Ein berührender Roman über das Überwinden von Verlust und Einsamkeit und über die Frage, was in einem Menschen unveränderlich ist. Und vor allem: eine große Liebesgeschichte.

Mein Eindruck

Dieser Roman wurde nicht nur vom Verlag, sondern auch von verschiedenen Feuilletons und namenhaften Bloggern hoch gelobt, so dass ich neugierig darauf wurde. Nach so vielen positiven Kritiken nahm ich mir diesen Roman mit recht hohen Erwartungen zur Hand und fragte mich nach den ersten 50 Seiten wie sich diese Lobeshymnen rechtfertigen.

Sprachlich überzeugt “Vom Ende der Einsamkeit” von Anfang an. Kennt man Benedict Wells nicht, würde man bei dieser ausgefeilten, intelligenten Sprache hinter diesem Pseudonym einen älteren Herren vermuten, der sich seit Jahrzehnten mit der deutschen Sprache beschäftigt. Wells ist aber gerade mal 32 Jahre alt, was man seiner Art sich Auszudrücken ganz und gar nicht anmerkt. Seine Sprache ist aber keinesfalls altklug oder behäbig, sondern vielmehr sehr präzise und fließend. Überzeugendstes Argument für die wunderschöne Sprache: etwa 20 Post its in meinem Buch, die beeindruckende Textstellen markieren.

Die Geschichte braucht ein wenig bis sie an Fahrt aufnimmt. Genauer gesagt wurde sie für mich dann interessant als die Liebesgeschichte ins Zentrum des Plots rückt, was in etwa nach 100 Seiten der Fall ist. Das was der Geschichte am Anfang fehlt, macht sie ab dann wieder wett, weil sie einen derartigen Sog entwickelt, dass man das Buch kaum noch aus der Hand legen möchte. Jules ist ein interessanter, ambivalenter Protagonist und kein stereotyper Charakter. Im Roman werden etwa 40 Jahre seines Lebens und damit auch ganz verschiedene Lebensphasen erzählt, in denen sich sein Charakter entwickelt und verändert. Der rote Faden ist dabei die schon im Titel thematisierte Empfindung: Einsamkeit und deren Facetten. Denn auch für Alva, die weibliche Hauptrolle, ist Einsamkeit ein zentrales Thema, allerdings aus anderen Gründen als bei Jules. Dieser Aspekt macht die Liebesgeschichte beider nicht nur spannend sondern vor allem originell.

Aber auch an Emotionalität hat Wells einiges zu bieten ohne dabei je ins Kitschige abzudriften. Wer bei einer Liebesgeschichte auf ausufernde Liebesschwüre und Bettszenen hofft, wird hier vollends enttäuscht. Es sind eher die leisen Töne und das Ungesagte, die die Geschichte von Alva und Jules ihre Dramatik und Emotionalität verleihen.

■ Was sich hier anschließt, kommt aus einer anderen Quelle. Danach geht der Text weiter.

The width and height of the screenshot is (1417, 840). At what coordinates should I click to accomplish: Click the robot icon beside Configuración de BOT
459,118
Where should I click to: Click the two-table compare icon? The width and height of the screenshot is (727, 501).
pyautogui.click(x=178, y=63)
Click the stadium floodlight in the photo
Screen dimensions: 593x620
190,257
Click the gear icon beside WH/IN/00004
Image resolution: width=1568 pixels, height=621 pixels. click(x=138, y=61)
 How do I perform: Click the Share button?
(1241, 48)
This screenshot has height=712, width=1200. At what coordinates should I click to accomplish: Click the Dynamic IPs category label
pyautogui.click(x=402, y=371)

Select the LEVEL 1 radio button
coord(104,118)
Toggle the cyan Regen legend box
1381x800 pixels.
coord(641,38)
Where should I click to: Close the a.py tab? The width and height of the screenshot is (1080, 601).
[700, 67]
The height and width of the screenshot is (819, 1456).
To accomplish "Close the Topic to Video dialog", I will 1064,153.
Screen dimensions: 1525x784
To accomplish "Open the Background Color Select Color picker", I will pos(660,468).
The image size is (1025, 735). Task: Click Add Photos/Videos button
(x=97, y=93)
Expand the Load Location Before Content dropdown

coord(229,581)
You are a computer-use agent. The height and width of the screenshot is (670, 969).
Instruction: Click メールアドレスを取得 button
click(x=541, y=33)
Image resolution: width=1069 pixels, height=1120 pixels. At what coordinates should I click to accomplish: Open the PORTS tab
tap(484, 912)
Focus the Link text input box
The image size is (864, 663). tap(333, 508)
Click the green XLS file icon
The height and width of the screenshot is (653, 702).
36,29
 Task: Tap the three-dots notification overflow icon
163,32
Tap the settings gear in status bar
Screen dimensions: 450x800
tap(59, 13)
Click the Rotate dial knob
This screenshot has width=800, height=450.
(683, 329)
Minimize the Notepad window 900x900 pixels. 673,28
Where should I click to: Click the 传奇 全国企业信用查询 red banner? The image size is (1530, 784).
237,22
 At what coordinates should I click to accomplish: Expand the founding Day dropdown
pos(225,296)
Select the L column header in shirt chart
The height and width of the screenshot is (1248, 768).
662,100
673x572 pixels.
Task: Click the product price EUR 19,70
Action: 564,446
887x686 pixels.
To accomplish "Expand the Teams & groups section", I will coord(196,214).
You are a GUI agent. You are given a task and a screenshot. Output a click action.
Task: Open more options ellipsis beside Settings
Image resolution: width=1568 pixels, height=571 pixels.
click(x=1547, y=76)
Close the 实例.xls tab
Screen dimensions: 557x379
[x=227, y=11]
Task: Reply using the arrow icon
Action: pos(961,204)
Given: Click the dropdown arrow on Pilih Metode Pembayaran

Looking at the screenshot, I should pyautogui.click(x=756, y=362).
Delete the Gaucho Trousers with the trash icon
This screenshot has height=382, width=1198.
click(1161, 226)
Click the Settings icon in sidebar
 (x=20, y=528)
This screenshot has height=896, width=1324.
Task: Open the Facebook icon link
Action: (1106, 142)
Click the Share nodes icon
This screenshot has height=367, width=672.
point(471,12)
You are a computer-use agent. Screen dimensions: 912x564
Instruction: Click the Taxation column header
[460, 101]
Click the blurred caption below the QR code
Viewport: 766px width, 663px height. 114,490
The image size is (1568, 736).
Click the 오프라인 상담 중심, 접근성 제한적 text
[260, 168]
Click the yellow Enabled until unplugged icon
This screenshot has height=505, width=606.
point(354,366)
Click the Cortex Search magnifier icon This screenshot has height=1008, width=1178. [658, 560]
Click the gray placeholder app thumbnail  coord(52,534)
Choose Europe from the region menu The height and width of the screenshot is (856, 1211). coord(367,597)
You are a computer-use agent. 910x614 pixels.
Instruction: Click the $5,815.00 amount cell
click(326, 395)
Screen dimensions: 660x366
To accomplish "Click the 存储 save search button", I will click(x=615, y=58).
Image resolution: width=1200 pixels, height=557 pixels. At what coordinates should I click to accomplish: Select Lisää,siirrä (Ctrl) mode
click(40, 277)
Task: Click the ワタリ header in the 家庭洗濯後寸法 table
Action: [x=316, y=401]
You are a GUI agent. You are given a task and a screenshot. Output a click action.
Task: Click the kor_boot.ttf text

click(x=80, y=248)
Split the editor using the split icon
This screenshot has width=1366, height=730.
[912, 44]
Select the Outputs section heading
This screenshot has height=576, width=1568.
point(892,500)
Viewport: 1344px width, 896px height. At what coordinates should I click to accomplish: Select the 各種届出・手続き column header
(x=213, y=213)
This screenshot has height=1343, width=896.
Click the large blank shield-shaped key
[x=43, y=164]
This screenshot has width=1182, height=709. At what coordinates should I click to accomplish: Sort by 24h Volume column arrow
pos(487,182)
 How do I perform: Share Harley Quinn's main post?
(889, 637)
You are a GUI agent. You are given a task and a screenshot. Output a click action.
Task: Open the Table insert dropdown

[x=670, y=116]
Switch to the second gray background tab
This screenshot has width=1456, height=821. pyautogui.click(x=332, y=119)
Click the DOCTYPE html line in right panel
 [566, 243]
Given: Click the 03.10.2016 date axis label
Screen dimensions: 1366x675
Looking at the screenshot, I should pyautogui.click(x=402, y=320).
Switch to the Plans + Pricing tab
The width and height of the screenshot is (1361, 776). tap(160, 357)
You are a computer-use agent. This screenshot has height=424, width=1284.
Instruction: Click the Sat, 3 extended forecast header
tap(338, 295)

Doch dieser Roman ist nicht nur eine Liebesgeschichte, sondern mindestens in gleichen Teilen auch eine Familiengeschichte. Jules Geschwister Marty und Liz sind stets präsent und spielen ebenfalls entscheidende Rollen. Der Schicksalsschlag in ihrer Kindheit wirkt sich auf jeden der drei Geschwister unterschiedlich aus, was es so faszinierend macht, die drei auf ihrem weiteren Lebensweg zu begleiten. Dabei verzichtet Wells auf eine stringente Handlung und wechselt immer wieder zwischen Erinnerungen an die Vergangenheit und der Gegenwart, wodurch der Leser gefordert, aber nicht überfordert wird.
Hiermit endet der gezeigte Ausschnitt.